The sentinel log on the other machine (101), shows a nearly identical pattern - except it seems to think it is still the master, and tries to convert 100 to slave:
1423:X 07 Oct 11:18:46.363 # Sentinel ID is 49843b0d832503d8f31fc80f1439479ae8f26934
1423:X 07 Oct 11:18:46.363 # +monitor master mymaster 10.211.55.101 6379 quorum 1
1423:X 07 Oct 11:18:56.372 * +convert-to-slave slave 10.211.55.100:6379 10.211.55.100 6379 @ mymaster 10.211.55.101 6379
1423:X 07 Oct 11:19:27.446 # +sdown master mymaster 10.211.55.101 6379
1423:X 07 Oct 11:19:27.446 # +odown master mymaster 10.211.55.101 6379 #quorum 1/1
1423:X 07 Oct 11:19:27.446 # +new-epoch 3
1423:X 07 Oct 11:19:27.446 # +try-failover master mymaster 10.211.55.101 6379
1423:X 07 Oct 11:19:27.463 # +vote-for-leader 49843b0d832503d8f31fc80f1439479ae8f26934 3
1423:X 07 Oct 11:19:27.463 # +elected-leader master mymaster 10.211.55.101 6379
1423:X 07 Oct 11:19:27.463 # +failover-state-select-slave master mymaster 10.211.55.101 6379
1423:X 07 Oct 11:19:27.519 # -failover-abort-no-good-slave master mymaster 10.211.55.101 6379
1423:X 07 Oct 11:19:27.603 # Next failover delay: I will not start a failover before Fri Oct 7 11:20:28 2016
1423:X 07 Oct 11:20:28.382 # +new-epoch 4
1423:X 07 Oct 11:20:28.382 # +try-failover master mymaster 10.211.55.101 6379
1423:X 07 Oct 11:20:28.385 # +vote-for-leader 49843b0d832503d8f31fc80f1439479ae8f26934 4
1423:X 07 Oct 11:20:28.385 # +elected-leader master mymaster 10.211.55.101 6379
1423:X 07 Oct 11:20:28.385 # +failover-state-select-slave master mymaster 10.211.55.101 6379
1423:X 07 Oct 11:20:28.452 # -failover-abort-no-good-slave master mymaster 10.211.55.101 6379
1423:X 07 Oct 11:20:28.507 # Next failover delay: I will not start a failover before Fri Oct 7 11:21:28 2016
So what's going on here?
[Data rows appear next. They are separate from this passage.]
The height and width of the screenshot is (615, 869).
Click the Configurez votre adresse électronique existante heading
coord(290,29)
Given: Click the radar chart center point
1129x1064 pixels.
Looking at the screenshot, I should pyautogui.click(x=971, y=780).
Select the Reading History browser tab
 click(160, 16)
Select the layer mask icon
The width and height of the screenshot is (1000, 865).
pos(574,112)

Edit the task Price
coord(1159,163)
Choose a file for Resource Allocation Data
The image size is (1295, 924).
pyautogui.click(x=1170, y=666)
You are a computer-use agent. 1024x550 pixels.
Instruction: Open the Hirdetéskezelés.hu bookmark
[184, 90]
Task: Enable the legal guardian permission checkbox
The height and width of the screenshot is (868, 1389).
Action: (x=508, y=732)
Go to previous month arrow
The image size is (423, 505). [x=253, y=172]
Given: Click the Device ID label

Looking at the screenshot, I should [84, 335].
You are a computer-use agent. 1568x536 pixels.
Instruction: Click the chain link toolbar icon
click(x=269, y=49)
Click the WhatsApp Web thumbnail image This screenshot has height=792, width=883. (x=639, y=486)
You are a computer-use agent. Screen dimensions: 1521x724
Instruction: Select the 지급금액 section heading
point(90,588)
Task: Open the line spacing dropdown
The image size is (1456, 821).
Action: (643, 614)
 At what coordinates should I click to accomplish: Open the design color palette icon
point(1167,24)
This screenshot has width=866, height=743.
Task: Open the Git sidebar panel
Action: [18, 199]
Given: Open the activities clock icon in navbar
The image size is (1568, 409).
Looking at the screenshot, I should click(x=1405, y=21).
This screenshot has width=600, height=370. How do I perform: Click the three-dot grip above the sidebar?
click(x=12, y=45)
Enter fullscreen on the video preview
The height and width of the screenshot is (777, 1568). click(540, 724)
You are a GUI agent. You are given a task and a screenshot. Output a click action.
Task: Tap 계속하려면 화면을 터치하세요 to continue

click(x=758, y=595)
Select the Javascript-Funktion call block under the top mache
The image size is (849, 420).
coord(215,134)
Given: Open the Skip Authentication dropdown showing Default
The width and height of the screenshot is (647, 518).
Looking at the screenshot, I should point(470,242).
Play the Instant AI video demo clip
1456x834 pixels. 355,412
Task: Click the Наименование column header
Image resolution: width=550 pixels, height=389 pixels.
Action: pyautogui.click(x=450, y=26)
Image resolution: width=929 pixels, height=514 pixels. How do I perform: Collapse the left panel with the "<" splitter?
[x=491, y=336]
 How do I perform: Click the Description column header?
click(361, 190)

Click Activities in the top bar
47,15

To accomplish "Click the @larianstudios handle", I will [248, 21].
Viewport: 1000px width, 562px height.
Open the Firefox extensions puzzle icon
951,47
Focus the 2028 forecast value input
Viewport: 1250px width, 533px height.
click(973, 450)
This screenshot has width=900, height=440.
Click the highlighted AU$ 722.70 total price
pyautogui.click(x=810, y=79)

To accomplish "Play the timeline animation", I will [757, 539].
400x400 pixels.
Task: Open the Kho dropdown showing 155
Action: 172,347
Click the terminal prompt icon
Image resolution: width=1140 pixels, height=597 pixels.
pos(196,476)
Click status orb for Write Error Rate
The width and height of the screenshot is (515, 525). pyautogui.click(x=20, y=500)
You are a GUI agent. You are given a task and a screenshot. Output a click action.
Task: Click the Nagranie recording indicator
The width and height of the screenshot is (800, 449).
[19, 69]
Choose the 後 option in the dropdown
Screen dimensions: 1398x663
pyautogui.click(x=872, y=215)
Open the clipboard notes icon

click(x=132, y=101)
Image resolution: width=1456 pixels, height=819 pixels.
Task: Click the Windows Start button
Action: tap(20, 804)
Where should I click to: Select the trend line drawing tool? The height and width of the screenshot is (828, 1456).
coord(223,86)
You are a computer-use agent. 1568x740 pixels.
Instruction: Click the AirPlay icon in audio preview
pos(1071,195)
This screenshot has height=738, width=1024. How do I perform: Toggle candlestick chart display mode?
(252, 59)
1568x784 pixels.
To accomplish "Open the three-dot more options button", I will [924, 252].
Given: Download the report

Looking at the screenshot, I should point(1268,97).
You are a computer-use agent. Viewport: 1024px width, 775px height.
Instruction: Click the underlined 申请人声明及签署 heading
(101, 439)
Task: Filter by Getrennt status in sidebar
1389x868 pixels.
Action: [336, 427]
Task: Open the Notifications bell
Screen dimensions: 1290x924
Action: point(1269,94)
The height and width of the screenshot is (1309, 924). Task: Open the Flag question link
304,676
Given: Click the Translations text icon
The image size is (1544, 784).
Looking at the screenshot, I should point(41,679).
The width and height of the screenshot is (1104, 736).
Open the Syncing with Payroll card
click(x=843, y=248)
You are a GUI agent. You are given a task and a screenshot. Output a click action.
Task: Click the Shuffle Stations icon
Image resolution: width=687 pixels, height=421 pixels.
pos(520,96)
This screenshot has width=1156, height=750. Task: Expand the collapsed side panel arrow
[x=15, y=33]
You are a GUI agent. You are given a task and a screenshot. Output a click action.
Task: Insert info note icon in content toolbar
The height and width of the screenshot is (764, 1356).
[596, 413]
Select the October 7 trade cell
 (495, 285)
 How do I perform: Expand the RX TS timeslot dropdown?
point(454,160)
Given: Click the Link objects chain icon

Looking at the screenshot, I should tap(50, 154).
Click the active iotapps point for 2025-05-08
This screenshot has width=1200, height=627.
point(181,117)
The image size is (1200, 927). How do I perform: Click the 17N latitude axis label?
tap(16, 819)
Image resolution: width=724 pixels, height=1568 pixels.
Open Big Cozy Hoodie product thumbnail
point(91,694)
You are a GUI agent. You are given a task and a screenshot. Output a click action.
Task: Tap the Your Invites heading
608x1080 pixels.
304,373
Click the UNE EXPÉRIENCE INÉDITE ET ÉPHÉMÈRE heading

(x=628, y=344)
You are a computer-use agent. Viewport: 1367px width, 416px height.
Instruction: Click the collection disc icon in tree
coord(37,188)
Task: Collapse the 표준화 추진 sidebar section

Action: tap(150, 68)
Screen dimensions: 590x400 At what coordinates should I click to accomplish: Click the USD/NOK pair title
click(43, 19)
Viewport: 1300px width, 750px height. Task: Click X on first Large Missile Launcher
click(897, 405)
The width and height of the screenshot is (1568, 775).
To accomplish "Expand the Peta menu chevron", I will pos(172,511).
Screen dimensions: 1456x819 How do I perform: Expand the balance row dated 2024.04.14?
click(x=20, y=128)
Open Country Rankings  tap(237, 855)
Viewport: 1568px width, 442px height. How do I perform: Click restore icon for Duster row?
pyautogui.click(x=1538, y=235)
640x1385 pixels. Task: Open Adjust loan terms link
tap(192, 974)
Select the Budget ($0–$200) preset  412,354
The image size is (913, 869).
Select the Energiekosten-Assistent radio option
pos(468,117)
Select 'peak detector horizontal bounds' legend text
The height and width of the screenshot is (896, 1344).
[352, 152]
It looks like both sentinels try to convert the other redis-server to a slave, which works, leaving no master. Is redis-sentinel simply not reliable? Or am I doing something bad? Keep in mind, all I've done above is shutdown the master server a couple of times. Any feedback would be appreciated.